- Nissan/Infiniti sales plummeted 32%, 3X lower than industry decline.
- Nissan dialed back incentives 3% to an average $4,485 per vehicle.
- Nissan ATP up a scant 1% to $30,465.
Struggling Nissan Motor reports financial results for Q2 FY 2021, the July-to-September quarter, on Thursday, Nov. 12, marking the midway point for its fiscal year that ends March 31, 2021.
Nissan CEO Makoto Uchida hinted the quarter may be much better than the previous quarters. Still, the company is forecasting its biggest-ever operating loss of possibly $5 billion for this fiscal year. Uchida said in an Automotive News interview this week that Nissan won’t be able to restore profitability without reigniting growth in the key U.S. market, once the biggest and most profitable market before China took that role.
The company has significant work to do in the U.S. Here are some data from Cox Automotive on Nissan’s market performance in the U.S. for the recently closed quarter.
Sales and Market Share
Nissan sales, which include Nissan and Infiniti brand vehicles, plummeted 32% to 221,150 vehicles in the quarter. That was three times the decline of the overall industry.
Nissan brand sales dropped 32% to 203,783 vehicles. Its sales volume leader, the Rogue compact crossover, saw sales nosedive 38%. A new Rogue is being launched this fall. Nissan’s volume-leading car, the Altima, fell a hefty 45%. The Altima is a favorite for fleets, and that business has dried up during the pandemic recession due to the devastation of the travel business and subsequently rental cars.
Sales of other Nissan models fell just as much or more. Bright spots were Nissan’s tiny, cheap car, the Kicks, with sales up 9% to 19,478 vehicles as well as the Xterra utility, up 24% to 10,466 units. Commercial van NV 200 had sales up 10%, but Nissan announced during the quarter that it is ending U.S. production of the van and abandoning that commercial business.
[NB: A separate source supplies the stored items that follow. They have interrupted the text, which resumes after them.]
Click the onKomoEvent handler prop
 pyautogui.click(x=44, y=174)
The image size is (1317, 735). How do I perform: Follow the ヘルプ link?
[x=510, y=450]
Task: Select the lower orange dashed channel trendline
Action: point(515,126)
Infiniti sales were down 30% to only 17,367 vehicles in the quarter. Every model but one had huge double-digit declines in sales. The QX50 utility had a 13% sales increase to 5,500 units, accounting for about a third of Infiniti’s total sales.
Market share, which the automaker once targeted at 10% under former Nissan-Renault CEO Carlos Ghosn, dropped to under 6% in the quarter, 5.68% precisely. In the year-ago quarter, its share was 7.57%. Nissan brand share dropped to 5.23% from 6.99% a year ago. Infiniti share edged down to .45% from .57%
Nissan, once known for driving sales volume with some of the industry’s richest incentives and high fleet sales, dialed back on incentives during the quarter. Incentive spending dropped nearly 3% to an average of $4,485 per vehicle, according to Kelley Blue Book calculations. That’s still high compared with other mainstream automotive brands.
Nissan brand trimmed incentives by 2% to an average of $4,224 per vehicle. Infiniti cut incentives by 5% to an average of $7,550 per vehicle. [For more details on Nissan incentives, see this Data Point.}
Nissan’s average transaction price (ATP) was up nearly 1% from a year ago at $30,465, according to Kelley Blue Book calculations.
Nissan brand’s ATP edged up 1% from a year ago to $29,096. Demonstrating the high demand for pickup trucks, the aged Frontier midsize pickup truck had the biggest ATP increase, up 11% for $31,995, above the $30,000 mark for the first time in the quarter for five years. The midsize pickup finally gets a makeover next year. Similarly, the full-size Titan pickup truck saw a nearly 9% increase in ATP to $51,611, the first time it has surpassed the $50,000 milestone since Q3 2016. Small cars Versa and Sentra also hefty increases in ATP as well.
Infiniti model ATPs were a mixed bag. The Q60 had the biggest hike at 6% to $49,935. The QX50, which also had higher sales, had a 5% rise in ATP to $42,176.